Brief → Please change "notifications bell" to "settings gear" in the rows starting with the line that contains "850x488 pixels." and going on through the line that contains "(x=232, y=163)". Give those lines again with everything else left as it is.

Saved data entries
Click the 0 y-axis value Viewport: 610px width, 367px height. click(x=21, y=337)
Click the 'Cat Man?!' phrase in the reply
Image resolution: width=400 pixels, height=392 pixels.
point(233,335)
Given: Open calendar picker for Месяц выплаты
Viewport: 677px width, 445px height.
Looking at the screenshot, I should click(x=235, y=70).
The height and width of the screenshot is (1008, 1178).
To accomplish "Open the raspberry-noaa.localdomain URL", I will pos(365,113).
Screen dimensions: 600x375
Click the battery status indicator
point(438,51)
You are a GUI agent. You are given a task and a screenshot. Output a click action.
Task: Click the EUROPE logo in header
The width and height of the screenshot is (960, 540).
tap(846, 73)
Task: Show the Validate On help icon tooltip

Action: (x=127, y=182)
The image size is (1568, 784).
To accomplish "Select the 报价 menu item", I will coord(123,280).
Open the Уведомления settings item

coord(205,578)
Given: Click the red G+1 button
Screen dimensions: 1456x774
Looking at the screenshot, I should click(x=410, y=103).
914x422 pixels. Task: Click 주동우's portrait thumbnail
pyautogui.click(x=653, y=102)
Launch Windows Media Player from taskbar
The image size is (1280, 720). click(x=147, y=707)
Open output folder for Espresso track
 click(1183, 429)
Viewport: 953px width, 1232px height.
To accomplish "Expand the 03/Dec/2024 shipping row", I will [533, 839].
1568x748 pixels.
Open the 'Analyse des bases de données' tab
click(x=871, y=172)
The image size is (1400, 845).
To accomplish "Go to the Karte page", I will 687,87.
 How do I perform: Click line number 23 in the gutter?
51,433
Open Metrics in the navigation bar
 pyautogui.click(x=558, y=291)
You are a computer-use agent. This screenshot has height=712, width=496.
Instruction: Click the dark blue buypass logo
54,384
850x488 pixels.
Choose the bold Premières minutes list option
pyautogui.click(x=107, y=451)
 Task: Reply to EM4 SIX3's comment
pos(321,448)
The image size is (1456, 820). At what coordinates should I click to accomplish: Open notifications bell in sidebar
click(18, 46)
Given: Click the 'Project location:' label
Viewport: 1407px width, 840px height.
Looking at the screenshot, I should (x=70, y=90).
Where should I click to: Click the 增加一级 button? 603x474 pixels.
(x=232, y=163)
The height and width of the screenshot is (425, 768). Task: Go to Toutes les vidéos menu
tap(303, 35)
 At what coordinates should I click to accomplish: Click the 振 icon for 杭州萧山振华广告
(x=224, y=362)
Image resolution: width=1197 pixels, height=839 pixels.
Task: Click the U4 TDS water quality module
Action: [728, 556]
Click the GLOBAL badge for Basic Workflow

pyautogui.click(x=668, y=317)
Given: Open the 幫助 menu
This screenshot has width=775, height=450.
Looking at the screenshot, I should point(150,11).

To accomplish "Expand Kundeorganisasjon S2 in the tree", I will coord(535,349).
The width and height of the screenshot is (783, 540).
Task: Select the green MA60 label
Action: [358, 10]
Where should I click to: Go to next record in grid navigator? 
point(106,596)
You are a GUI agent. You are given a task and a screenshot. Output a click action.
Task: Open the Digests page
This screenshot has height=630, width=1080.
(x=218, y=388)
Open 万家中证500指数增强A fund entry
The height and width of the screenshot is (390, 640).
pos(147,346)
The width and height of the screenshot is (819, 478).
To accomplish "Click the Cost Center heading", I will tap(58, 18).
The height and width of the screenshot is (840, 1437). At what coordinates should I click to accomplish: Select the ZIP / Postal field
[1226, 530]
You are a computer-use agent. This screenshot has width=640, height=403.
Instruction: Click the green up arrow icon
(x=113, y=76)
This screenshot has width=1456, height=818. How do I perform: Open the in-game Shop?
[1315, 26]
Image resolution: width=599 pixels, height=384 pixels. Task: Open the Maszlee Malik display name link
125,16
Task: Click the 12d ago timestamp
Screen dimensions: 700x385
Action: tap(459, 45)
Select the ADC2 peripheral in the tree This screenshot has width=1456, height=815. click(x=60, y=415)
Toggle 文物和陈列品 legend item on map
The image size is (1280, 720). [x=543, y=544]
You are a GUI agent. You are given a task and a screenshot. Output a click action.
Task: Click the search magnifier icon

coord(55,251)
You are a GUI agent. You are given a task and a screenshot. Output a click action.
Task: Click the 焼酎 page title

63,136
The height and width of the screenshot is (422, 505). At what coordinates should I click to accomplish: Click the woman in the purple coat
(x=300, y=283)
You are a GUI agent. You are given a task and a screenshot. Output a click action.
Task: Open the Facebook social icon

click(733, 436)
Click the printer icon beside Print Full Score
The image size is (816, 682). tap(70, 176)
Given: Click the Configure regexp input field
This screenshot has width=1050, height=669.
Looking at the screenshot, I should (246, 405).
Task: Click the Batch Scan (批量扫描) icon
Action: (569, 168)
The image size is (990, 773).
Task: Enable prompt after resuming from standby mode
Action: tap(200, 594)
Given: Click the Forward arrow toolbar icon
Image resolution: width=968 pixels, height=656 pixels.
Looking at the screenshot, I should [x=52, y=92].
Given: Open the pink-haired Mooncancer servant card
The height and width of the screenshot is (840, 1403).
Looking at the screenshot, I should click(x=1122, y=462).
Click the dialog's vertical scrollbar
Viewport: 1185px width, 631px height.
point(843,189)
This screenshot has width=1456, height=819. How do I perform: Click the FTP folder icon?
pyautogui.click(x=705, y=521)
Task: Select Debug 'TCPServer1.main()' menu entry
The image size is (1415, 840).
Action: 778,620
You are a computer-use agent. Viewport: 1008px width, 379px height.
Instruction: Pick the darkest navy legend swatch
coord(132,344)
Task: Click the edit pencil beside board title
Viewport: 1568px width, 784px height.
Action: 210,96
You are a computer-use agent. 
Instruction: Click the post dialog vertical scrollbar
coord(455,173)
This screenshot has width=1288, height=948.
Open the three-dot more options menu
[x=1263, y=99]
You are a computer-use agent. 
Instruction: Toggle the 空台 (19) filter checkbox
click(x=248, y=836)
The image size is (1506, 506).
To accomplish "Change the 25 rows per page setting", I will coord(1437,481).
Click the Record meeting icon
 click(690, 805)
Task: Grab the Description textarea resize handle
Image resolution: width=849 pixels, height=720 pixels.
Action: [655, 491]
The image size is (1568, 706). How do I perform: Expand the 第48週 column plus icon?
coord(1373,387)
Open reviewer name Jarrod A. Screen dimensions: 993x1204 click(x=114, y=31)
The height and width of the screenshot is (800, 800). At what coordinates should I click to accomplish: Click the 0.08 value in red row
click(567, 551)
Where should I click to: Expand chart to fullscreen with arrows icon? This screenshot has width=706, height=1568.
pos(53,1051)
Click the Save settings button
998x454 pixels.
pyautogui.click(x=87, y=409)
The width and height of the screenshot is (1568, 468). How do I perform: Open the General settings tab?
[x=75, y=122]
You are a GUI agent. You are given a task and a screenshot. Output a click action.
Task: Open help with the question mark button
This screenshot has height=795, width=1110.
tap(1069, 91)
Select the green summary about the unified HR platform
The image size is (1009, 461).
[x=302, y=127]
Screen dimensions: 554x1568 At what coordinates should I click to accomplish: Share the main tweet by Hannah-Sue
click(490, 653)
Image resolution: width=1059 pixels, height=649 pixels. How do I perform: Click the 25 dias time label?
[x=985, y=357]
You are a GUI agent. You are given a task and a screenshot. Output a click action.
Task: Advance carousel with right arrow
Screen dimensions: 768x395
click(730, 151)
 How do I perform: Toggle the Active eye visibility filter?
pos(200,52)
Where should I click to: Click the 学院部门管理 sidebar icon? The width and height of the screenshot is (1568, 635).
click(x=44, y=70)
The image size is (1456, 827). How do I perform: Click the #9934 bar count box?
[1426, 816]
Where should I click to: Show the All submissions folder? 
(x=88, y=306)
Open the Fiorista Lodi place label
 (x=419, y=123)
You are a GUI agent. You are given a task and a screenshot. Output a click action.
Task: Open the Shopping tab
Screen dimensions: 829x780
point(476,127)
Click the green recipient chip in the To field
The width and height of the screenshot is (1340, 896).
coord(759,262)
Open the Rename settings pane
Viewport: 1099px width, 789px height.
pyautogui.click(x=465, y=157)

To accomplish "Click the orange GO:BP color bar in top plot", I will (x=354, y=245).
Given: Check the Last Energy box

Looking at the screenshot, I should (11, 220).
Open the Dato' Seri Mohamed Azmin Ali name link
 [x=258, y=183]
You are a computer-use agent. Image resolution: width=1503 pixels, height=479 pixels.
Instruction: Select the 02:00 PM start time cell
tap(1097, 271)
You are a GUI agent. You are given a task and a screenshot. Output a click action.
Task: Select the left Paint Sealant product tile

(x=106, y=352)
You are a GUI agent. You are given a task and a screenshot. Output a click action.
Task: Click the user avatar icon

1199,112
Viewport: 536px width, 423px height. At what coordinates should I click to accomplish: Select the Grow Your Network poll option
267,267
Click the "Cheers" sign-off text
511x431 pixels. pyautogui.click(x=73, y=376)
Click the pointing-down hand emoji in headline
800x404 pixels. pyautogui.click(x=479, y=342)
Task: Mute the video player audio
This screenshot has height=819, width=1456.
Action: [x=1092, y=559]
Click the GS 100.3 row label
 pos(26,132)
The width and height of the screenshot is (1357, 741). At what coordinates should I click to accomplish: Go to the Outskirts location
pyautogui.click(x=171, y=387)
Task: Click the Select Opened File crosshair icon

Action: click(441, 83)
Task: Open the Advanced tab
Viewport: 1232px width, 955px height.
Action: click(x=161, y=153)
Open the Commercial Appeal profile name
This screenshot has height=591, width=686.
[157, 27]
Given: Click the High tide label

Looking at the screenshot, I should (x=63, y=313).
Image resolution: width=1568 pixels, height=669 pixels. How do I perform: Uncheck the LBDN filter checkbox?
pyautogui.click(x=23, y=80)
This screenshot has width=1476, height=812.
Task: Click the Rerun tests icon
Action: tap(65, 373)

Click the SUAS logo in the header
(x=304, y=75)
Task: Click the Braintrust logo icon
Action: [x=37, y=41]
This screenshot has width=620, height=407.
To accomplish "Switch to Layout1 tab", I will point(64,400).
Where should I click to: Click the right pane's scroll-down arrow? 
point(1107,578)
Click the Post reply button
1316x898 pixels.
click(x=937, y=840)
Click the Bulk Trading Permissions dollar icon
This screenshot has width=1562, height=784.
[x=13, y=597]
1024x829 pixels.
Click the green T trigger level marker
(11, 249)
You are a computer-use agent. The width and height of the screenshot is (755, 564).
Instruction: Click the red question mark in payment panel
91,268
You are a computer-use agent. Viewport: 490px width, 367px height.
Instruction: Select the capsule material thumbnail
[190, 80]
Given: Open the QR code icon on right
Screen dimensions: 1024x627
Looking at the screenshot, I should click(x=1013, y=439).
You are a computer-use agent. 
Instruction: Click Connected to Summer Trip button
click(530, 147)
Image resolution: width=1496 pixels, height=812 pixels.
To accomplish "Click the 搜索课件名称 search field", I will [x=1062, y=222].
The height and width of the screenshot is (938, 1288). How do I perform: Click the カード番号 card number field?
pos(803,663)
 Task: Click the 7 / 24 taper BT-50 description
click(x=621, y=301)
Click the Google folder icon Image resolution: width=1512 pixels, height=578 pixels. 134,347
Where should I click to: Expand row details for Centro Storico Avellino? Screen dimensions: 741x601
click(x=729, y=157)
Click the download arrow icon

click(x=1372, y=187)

Finished task →
850x488 pixels.
Choose the bold Premières minutes list option
pyautogui.click(x=107, y=451)
 Task: Reply to EM4 SIX3's comment
pos(321,448)
The image size is (1456, 820). At what coordinates should I click to accomplish: Open settings gear in sidebar
click(18, 46)
Given: Click the 'Project location:' label
Viewport: 1407px width, 840px height.
Looking at the screenshot, I should (x=70, y=90).
Where should I click to: Click the 增加一级 button? 603x474 pixels.
(x=232, y=163)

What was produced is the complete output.